In other words, specifications are not just useful, but necessary to allow technical ecosystems to scale.

Could we benefit from software standards being more widespread?

Probably. If we had a standard specification for the minimal functionality a platform should offer, some of the benefits would carry over:

  • Interoperability. Integration would move from a "custom build" to a "configuration" task. For instance, a Vue-based admin dashboard wouldn't need to be custom-coded for every new project; it could be built to expect the standard entities and state transitions of a "ticketing" or "monitoring" specification, making it instantly compatible with any compliant backend.

  • Decoupling. True decoupling is currently a myth in many projects because the frontend is often a mirror of a changing, proprietary backend API. A formal specification provides a "fontract-first" development environment where teams can work in total independence, knowing that as long as they meet the spec, the components will fit together perfectly.

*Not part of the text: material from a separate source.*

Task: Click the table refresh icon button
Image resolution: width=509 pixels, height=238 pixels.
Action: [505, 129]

  • Cost of development. Specifications turn "unknowns" into "knowns." When a project is broken into standardized blocks, stakeholders can more accurately judge whether to buy or build. Instead of estimating a vague feature, they are assessing the implementation of a defined standard, significantly reducing the "discovery" phase of development.

  • Best practices. Instead of a thousand developers solving the same edge cases in isolation, a common specification allows the global community to refine a single, optimal logic. Much like how the security community improves OAuth, a "ride-hailing spec" would benefit from the collective wisdom of developers worldwide, baking edge-case handling and security directly into the standard.

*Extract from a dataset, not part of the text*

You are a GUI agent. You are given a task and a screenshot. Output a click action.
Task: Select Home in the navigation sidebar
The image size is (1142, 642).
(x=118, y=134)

Why is this not happening then?

I can think of two main reasons:

  • Software is "cheap". Not in the sense that the time taken to make it is cheap, but because of its immaterial nature, which makes improvisation much more acceptable than in the world of hardware. When hardware is involved, a list of components with costs, lead times, and replacements is needed because the cost of an physical error is terminal.

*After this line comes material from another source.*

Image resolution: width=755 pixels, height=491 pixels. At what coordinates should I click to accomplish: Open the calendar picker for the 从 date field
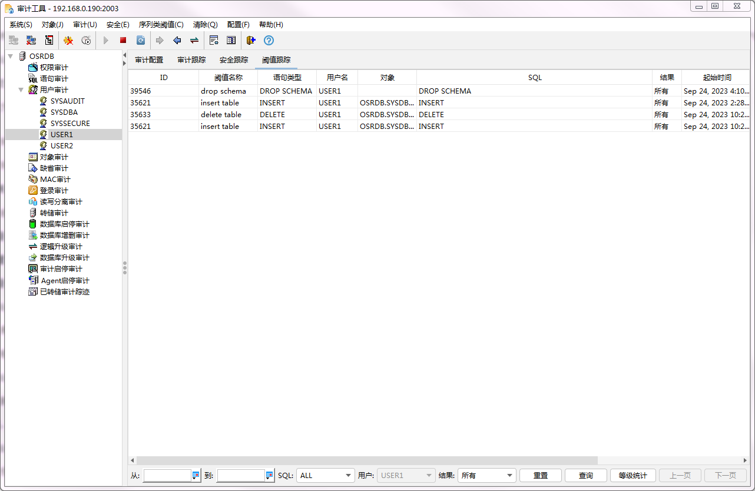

  • Standards mean overhead. Implementing a rigorous specification requires a significant upfront investment in "reading and understanding" before a single line of code is written. In a world driven by minimum viable products and venture capital, the pressure to ship features often outweighs the long-term benefits of standardization. Most startups would rather be first to market with a messy, proprietary API than be second to market with a perfectly compliant IEC-standardized one.

  • Software bugs are, in many cases, solvable in production. Because we can "hotfix" a bug and deploy it in seconds, the culture of software development has shifted away from exhaustive pre-planning. In hardware or civil engineering, you cannot "patch" a bridge once it’s built; in software, we have grown comfortable with the "move fast and Bbreak things" philosophy because the cost of a mistake is rarely permanent.

  • Lock-in incentives. Proprietary "specifications" are often a business feature, not a bug. When a team builds their own unique solution for a common problem, they create implicit vendor lock-in. By avoiding open standards, companies make it technically difficult and financially expensive for customers to migrate to a competitor. In this landscape, standardization is seen as a threat to "moats" and customer retention, whereas in the world of hardware and utilities, the IEC approach recognizes that the ecosystem cannot scale if every component is a walled garden.

Conclusion

In conclusion, while the idea of universal software standards is logically sound, the reality of the software industry often creates a "rational" resistance to them. In many sectors, the pressure to standardize simply isn't high enough to overcome the massive gravitational pull of speed, profit, and competition.